15 August 2012 The United Nations health agency today applauded the decision by Australia’s High Court to dismiss a legal challenge from the tobacco industry targeting the country’s new restrictive tobacco marketing laws.
In a statement strongly welcoming what she called a “landmark” ruling, World Health Organization (WHO) Director-General Margaret Chan called on other countries to follow Australia’s example and adopt an equally tough stance on tobacco marketing.
Australia is now on track to becoming the first country to prohibit branding on packs of cigarettes, requiring instead drab, olive-green packaging, through a law which will come into effect as soon as December 2012.
“With Australia’s victory, public health enters a brave new world of tobacco control,” Ms.
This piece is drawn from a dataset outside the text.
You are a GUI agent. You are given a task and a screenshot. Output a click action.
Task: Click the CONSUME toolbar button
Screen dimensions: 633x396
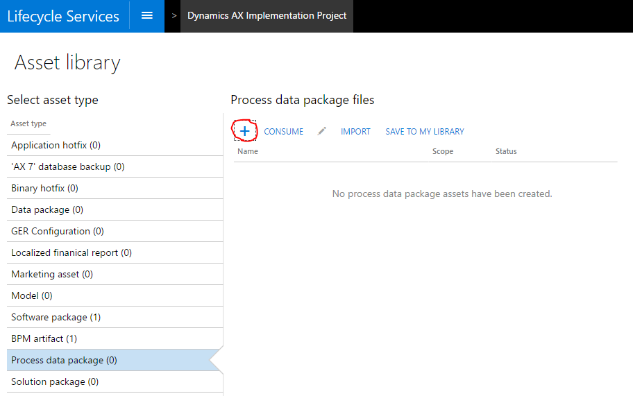point(283,132)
Chan said, noting that the introduction of plain packaging for tobacco products would be “a highly effective way to counter industry’s ruthless marketing tactics.”
As of 2005, the WHO Framework Convention for Tobacco Control requires its 170 member countries to take effective steps in reducing demand and supply for tobacco products, including measures protecting people from exposure to tobacco smoke, counteracting illicit trade, and banning advertising, promotion and sponsorship.
“The lawsuits filed by Big Tobacco look like the death throes of a desperate industry,” continued Ms. Chan, who also expressed hope that the decision would set off a global legal “domino effect” on tobacco related issues.
“The evidence of the positive health impact of plain packaging compiled by Australia’s High Court will benefit other countries in their efforts to develop and implement strong tobacco control measures to protect the health of their people and to stand resolute against the advances of the tobacco industry,” she added.
Tobacco use, which causes up to 6 million annual deaths globally, is considered to be one of the most preventable public health threats faced by world governments. According to WHO estimates, if stronger action to limit tobacco exposure is not taken, the death toll could potentially increase to 8 million people a year.